:: Source material ::

· · · · ·

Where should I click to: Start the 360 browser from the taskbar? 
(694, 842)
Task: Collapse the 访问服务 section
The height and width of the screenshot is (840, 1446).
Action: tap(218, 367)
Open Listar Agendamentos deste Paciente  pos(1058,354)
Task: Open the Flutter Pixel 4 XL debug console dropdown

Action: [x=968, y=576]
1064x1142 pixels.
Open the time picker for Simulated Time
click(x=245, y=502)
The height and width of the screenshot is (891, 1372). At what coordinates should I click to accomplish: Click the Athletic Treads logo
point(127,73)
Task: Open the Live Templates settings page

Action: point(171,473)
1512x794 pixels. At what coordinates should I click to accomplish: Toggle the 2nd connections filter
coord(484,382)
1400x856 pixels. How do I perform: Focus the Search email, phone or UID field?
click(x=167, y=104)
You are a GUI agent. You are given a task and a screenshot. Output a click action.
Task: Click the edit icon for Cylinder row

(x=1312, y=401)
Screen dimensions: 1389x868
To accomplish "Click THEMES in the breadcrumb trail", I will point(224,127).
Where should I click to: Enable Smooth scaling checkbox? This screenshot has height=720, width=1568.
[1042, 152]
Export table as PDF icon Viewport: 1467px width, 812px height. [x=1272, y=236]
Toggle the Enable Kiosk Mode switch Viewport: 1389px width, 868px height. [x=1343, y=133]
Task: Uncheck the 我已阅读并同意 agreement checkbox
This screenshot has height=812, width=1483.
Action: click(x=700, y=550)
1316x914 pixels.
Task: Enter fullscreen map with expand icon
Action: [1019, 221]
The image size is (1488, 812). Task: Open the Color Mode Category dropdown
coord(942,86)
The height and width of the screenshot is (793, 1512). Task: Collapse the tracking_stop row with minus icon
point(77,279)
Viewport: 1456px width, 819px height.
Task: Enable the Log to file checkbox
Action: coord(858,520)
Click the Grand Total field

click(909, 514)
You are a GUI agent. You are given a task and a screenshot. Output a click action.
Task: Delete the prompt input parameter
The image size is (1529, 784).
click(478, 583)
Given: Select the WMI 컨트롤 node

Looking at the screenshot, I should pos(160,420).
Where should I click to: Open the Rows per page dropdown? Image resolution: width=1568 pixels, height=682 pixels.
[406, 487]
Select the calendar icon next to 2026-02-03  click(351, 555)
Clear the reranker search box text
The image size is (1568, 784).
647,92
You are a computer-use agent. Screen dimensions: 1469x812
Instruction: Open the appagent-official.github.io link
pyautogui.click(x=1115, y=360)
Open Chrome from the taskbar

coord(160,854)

· · · · ·

:: Exercise details ::
In the listing above, transcribe exactly everything from the line containing "Open Listar Agendamentos" down to the line containing "Clear the reranker search box text", including both and nothing more.

:: Response box ::
Open Listar Agendamentos deste Paciente  pos(1058,354)
Task: Open the Flutter Pixel 4 XL debug console dropdown

Action: [x=968, y=576]
1064x1142 pixels.
Open the time picker for Simulated Time
click(x=245, y=502)
The height and width of the screenshot is (891, 1372). At what coordinates should I click to accomplish: Click the Athletic Treads logo
point(127,73)
Task: Open the Live Templates settings page

Action: point(171,473)
1512x794 pixels. At what coordinates should I click to accomplish: Toggle the 2nd connections filter
coord(484,382)
1400x856 pixels. How do I perform: Focus the Search email, phone or UID field?
click(x=167, y=104)
You are a GUI agent. You are given a task and a screenshot. Output a click action.
Task: Click the edit icon for Cylinder row

(x=1312, y=401)
Screen dimensions: 1389x868
To accomplish "Click THEMES in the breadcrumb trail", I will point(224,127).
Where should I click to: Enable Smooth scaling checkbox? This screenshot has height=720, width=1568.
[1042, 152]
Export table as PDF icon Viewport: 1467px width, 812px height. [x=1272, y=236]
Toggle the Enable Kiosk Mode switch Viewport: 1389px width, 868px height. [x=1343, y=133]
Task: Uncheck the 我已阅读并同意 agreement checkbox
This screenshot has height=812, width=1483.
Action: click(x=700, y=550)
1316x914 pixels.
Task: Enter fullscreen map with expand icon
Action: [1019, 221]
The image size is (1488, 812). Task: Open the Color Mode Category dropdown
coord(942,86)
The height and width of the screenshot is (793, 1512). Task: Collapse the tracking_stop row with minus icon
point(77,279)
Viewport: 1456px width, 819px height.
Task: Enable the Log to file checkbox
Action: coord(858,520)
Click the Grand Total field

click(909, 514)
You are a GUI agent. You are given a task and a screenshot. Output a click action.
Task: Delete the prompt input parameter
The image size is (1529, 784).
click(478, 583)
Given: Select the WMI 컨트롤 node

Looking at the screenshot, I should pos(160,420).
Where should I click to: Open the Rows per page dropdown? Image resolution: width=1568 pixels, height=682 pixels.
[406, 487]
Select the calendar icon next to 2026-02-03  click(351, 555)
Clear the reranker search box text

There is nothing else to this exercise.